TASK INSTRUCTIONS
Below are the entries; set down each of them exactly.

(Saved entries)
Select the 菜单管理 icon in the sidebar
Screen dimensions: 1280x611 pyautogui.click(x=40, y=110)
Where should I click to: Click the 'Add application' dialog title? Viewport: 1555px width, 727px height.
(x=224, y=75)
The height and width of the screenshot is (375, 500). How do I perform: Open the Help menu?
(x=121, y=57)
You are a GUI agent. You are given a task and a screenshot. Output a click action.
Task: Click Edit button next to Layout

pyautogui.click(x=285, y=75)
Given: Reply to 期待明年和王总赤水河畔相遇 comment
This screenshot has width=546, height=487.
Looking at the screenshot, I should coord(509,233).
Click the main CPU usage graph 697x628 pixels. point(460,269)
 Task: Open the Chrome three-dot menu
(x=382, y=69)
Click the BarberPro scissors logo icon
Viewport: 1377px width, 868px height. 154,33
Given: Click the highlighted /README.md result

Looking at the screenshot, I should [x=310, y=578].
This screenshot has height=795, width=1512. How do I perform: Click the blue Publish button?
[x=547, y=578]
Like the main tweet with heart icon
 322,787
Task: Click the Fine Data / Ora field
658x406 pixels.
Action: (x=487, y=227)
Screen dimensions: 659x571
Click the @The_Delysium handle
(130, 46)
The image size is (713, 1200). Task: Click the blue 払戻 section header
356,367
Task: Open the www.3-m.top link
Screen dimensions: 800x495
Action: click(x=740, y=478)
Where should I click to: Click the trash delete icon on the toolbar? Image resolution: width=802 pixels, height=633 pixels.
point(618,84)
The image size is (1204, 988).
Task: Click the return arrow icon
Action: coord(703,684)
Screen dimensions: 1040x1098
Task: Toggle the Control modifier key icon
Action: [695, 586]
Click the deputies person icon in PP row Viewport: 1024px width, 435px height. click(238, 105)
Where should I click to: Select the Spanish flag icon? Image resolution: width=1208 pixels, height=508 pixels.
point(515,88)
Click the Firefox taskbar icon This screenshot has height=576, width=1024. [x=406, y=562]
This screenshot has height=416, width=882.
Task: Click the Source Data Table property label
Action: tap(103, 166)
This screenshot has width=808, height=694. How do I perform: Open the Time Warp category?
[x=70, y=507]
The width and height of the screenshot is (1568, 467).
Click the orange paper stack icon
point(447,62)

PROBLEM SOLUTION
Select the 菜单管理 icon in the sidebar
Screen dimensions: 1280x611 pyautogui.click(x=40, y=110)
Where should I click to: Click the 'Add application' dialog title? Viewport: 1555px width, 727px height.
(x=224, y=75)
The height and width of the screenshot is (375, 500). How do I perform: Open the Help menu?
(x=121, y=57)
You are a GUI agent. You are given a task and a screenshot. Output a click action.
Task: Click Edit button next to Layout

pyautogui.click(x=285, y=75)
Given: Reply to 期待明年和王总赤水河畔相遇 comment
This screenshot has width=546, height=487.
Looking at the screenshot, I should coord(509,233).
Click the main CPU usage graph 697x628 pixels. point(460,269)
 Task: Open the Chrome three-dot menu
(x=382, y=69)
Click the BarberPro scissors logo icon
Viewport: 1377px width, 868px height. 154,33
Given: Click the highlighted /README.md result

Looking at the screenshot, I should [x=310, y=578].
This screenshot has height=795, width=1512. How do I perform: Click the blue Publish button?
[x=547, y=578]
Like the main tweet with heart icon
 322,787
Task: Click the Fine Data / Ora field
658x406 pixels.
Action: (x=487, y=227)
Screen dimensions: 659x571
Click the @The_Delysium handle
(130, 46)
The image size is (713, 1200). Task: Click the blue 払戻 section header
356,367
Task: Open the www.3-m.top link
Screen dimensions: 800x495
Action: click(x=740, y=478)
Where should I click to: Click the trash delete icon on the toolbar? Image resolution: width=802 pixels, height=633 pixels.
point(618,84)
The image size is (1204, 988).
Task: Click the return arrow icon
Action: coord(703,684)
Screen dimensions: 1040x1098
Task: Toggle the Control modifier key icon
Action: [695, 586]
Click the deputies person icon in PP row Viewport: 1024px width, 435px height. click(238, 105)
Where should I click to: Select the Spanish flag icon? Image resolution: width=1208 pixels, height=508 pixels.
point(515,88)
Click the Firefox taskbar icon This screenshot has height=576, width=1024. [x=406, y=562]
This screenshot has height=416, width=882.
Task: Click the Source Data Table property label
Action: tap(103, 166)
This screenshot has width=808, height=694. How do I perform: Open the Time Warp category?
[x=70, y=507]
The width and height of the screenshot is (1568, 467).
Click the orange paper stack icon
point(447,62)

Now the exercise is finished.